In deze zaak heeft de Hoge Raad op 24 februari 2012 uitspraak gedaan in een cassatieprocedure betreffende een verzoek tot (gedwongen) ontheffing van het ouderlijk gezag. De zaak is gestart door de moeder, die in cassatie ging tegen een beschikking van het gerechtshof te 's-Gravenhage van 9 juni 2010. De moeder, vertegenwoordigd door advocaat mr. P. Garretsen, verzocht om herziening van de eerdere beslissingen van de rechtbank Rotterdam en het hof. De Raad voor de Kinderbescherming, vertegenwoordigd door advocaat mr. J. van Duijvendijk-Brand, was de verweerder in deze procedure. De Hoge Raad heeft de beschikking van het hof bevestigd en het beroep van de moeder verworpen. De conclusie van de Advocaat-Generaal E.B. Rank-Berenschot was dat het beroep moest worden verworpen, wat de Hoge Raad heeft overgenomen.
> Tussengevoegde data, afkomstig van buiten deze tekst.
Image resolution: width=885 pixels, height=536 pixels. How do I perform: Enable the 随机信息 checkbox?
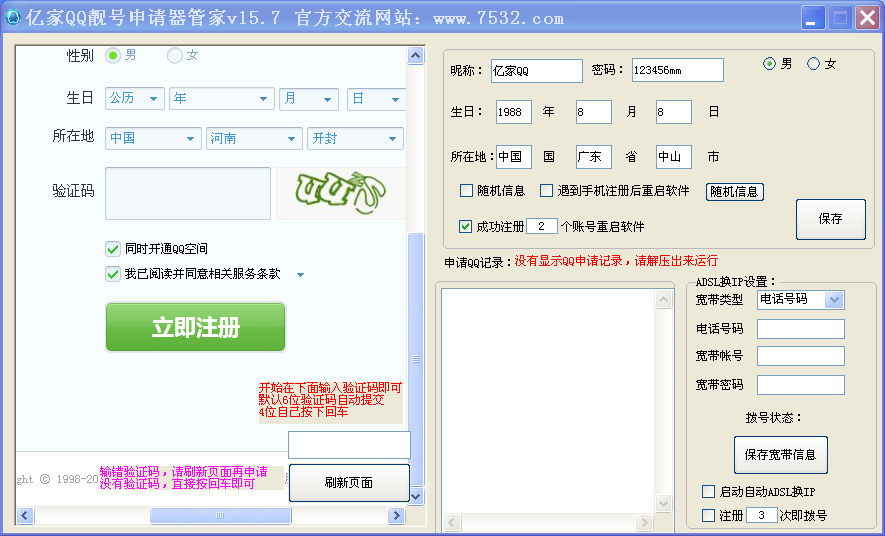[466, 191]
De Hoge Raad oordeelde dat de klachten die in de middelen zijn aangevoerd niet tot cassatie konden leiden, en dat verdere motivering niet nodig was, aangezien de klachten geen rechtsvragen in het belang van de rechtseenheid of rechtsontwikkeling met zich meebrachten. De uitspraak is openbaar uitgesproken door raadsheer J.C. van Oven.

Uitspraak

24 februari 2012
Eerste Kamer
10/03991
EE/AK
Hoge Raad der Nederlanden
Beschikking
in de zaak van:
[De moeder],
wonende te [woonplaats],
VERZOEKSTER tot cassatie,
advocaat: mr. P. Garretsen,
t e g e n
DE RAAD VOOR DE KINDERBESCHERMING,
gevestigd te Utrecht,
VERWEERSTER in cassatie,
advocaat: mr. J. van Duijvendijk-Brand.
Partijen zullen hierna ook worden aangeduid als de moeder en de raad.
1. Het geding in feitelijke instanties
Voor het verloop van het geding in feitelijke instanties verwijst de Hoge Raad naar de navolgende stukken:
a. de beschikking in de zaak 329544/F2 RK 09-916 van de rechtbank Rotterdam van 24 juli 2009;
b. de beschikking in de zaak 200.046.689/01 van het gerechtshof te 's-Gravenhage van 9 juni 2010.
De beschikking van het hof is aan deze beschikking gehecht.
2. Het geding in cassatie
Tegen de beschikking van het hof heeft de moeder beroep in cassatie ingesteld. Het cassatierekest is aan deze beschikking gehecht en maakt daarvan deel uit.
De raad heeft verzocht het beroep te verwerpen.
De conclusie van de Advocaat-Generaal E.B. Rank-Berenschot strekt tot verwerping van het beroep.
3. Beoordeling van de middelen
De in de middelen aangevoerde klachten kunnen niet tot cassatie leiden. Zulks behoeft, gezien art. 81 RO, geen nadere motivering nu de klachten niet nopen tot beantwoording van rechtsvragen in het belang van de rechtseenheid of de rechtsontwikkeling.
4. Beslissing
De Hoge Raad verwerpt het beroep.
Deze beschikking is gegeven door de raadsheren A.M.J. van Buchem-Spapens, als voorzitter, C.A. Streefkerk en M.A. Loth, en in het openbaar uitgesproken door de raadsheer J.C. van Oven op 24 februari 2012.